No its one of those "poems" where you just write some prose and toss in line breaks .
The message has nothing directly to do with the "prose". Read just the first word of each line. If you still don't get it, google the "definition of insanity".
My experience is that it Just Works. Everything is set up with a minimum of hassle and prompting, the defaults are sensible, and most of the eye candy has at least some redeeming value. (Like alt-tab shows you a small version of the windows, which is updated in realtime.) UAC is basically SEWindows, and it gets the same treatment as SELinux does (immediately disabled). But it's hard for me to fault Vista for that, since it is pretty much what every security expert was screaming for Microsoft to add.

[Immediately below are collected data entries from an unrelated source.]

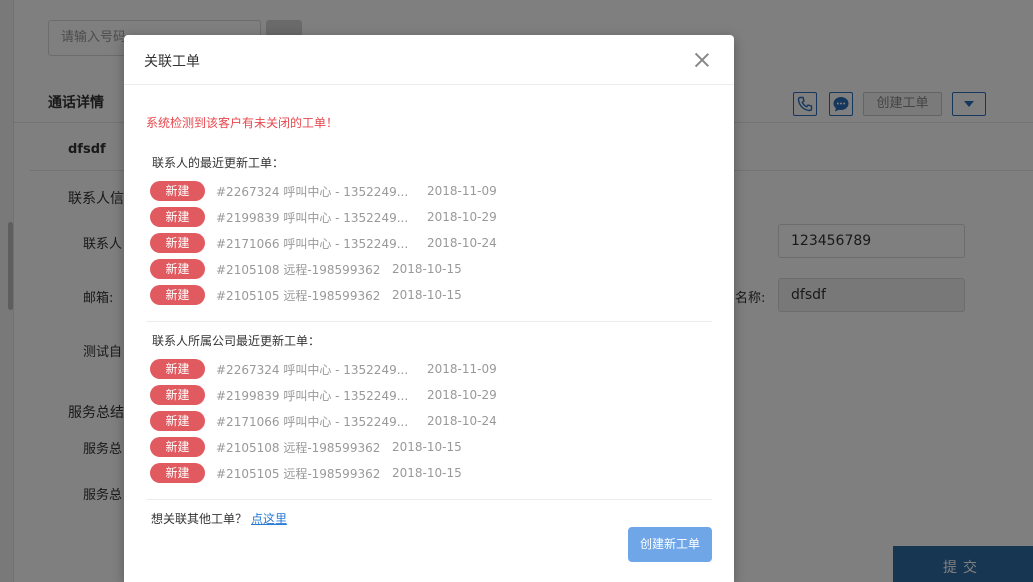 Image resolution: width=1033 pixels, height=582 pixels. Describe the element at coordinates (242, 123) in the screenshot. I see `open-ticket-warning: 系统检测到该客户有未关闭的工单！` at that location.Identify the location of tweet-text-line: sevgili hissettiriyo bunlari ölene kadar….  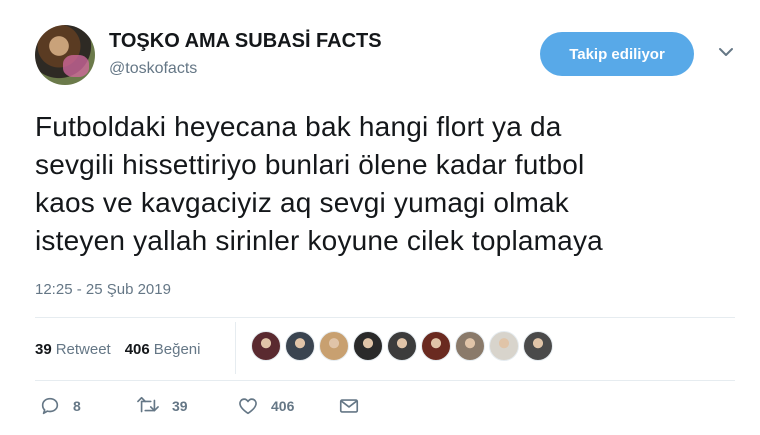
(310, 164).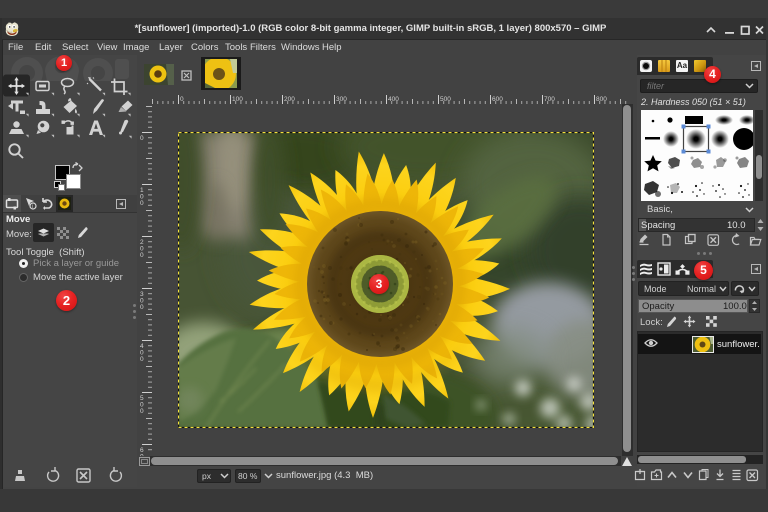  What do you see at coordinates (238, 100) in the screenshot?
I see `svg-text: 100` at bounding box center [238, 100].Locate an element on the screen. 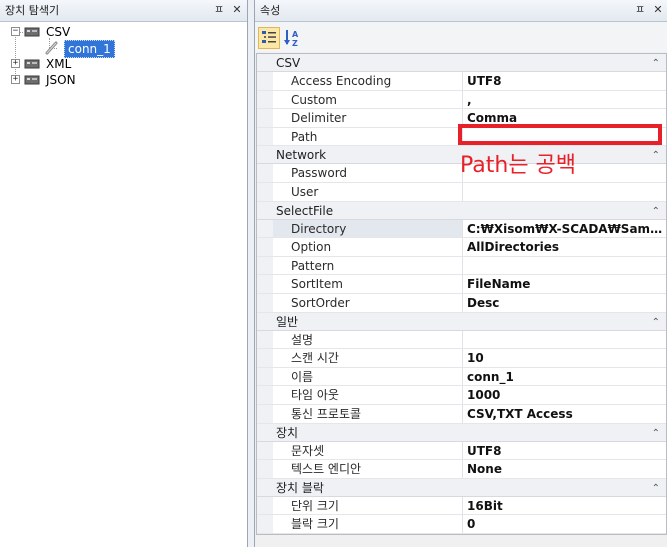  property-row: 블락 크기 0 is located at coordinates (462, 524). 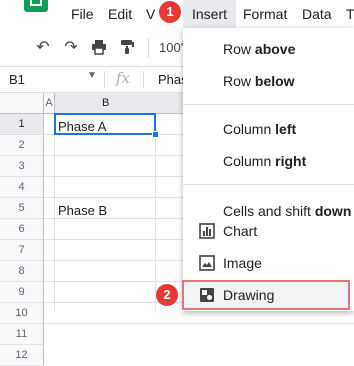 I want to click on active-cell-selection, so click(x=105, y=124).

Plus, Vista actually feels much more like it has a unified UI. I'm sure a MacOS user can tell you that the UI is more than just a window frame and menu bar: it's the "feel" of the whole thing that matters. Well, everything that comes with Vista (with a few aggravating exceptions, which fortunately I've never had to use more than once so far) has that "feel." If you've ever used IE7 on XP, you've probably noticed how utterly weird and confusing it is. Well, in Vista, it makes complete sense. (I still don't use it, of course, but I was tempted.)
I'm not a huge Vista booster or anything. The above makes me sound like I am, but you asked for reasons to use Vista, not reasons not to. But when I have to use the OS -- this computer is mainly a gaming rig -- I like it better than XP. And so long as I don't have to do any serious work, I much prefer it to KDE and GNOME. (For serious work, I need Unix. If I had to make do with screen and Alt+Fn, I would.)
Yes.
And might I say you asked for that one?
GLaDOS for President 2016! "Well here we are again. It's always such a pleasure." -- GLaDOS, 2011
Actually, you're not completely off base. SP1 will be refreshing the kernel to bring it up to date with the Server 2008 kernel, which has been in continuous development. See: http://www.winsupersite.com/showcase/winvista_sp1_inside.asp
Is this a service pack, or a fresh install replacing most of the core files?
Both... Vista and Windows Server 2008 share the same core like NT always has with the exception of XP/2003 Server.
So all the work that has been happening at the kernel and even Win32/Win64 level of Windows 2008 Server is also updated and applied to Vista, moving its kernel to be the same as Windows 2008.
So yes there are some basic SP fixes, but most of the fixes were already a part of the Windows 2008 development.
Which means Vista SP1 does replace a large portion of the OS files, updating them to the Windows 2008 server versions, thus making this a large update.
If MS wasn't updating Vista to the Windows 2008 core, there would be no need for a full SP, as all the other changes or updates could be small packages available from Windows Update.
The pro to this is that it gets Vista and Windows 2008 on the same page again as NT was always designed to be. Furture updates and service packs should once again be based off of one fork, thus easing and improving updates for Vista and Windows 2008 at the same time instead of having dual resources on two separate forks like with XP and Windows 2003 Server.
Parent was modded funny, but the 50mb is essentially a glorified downloader. The full download / redistributable pack will run several hundred mb, but should fit on a CD.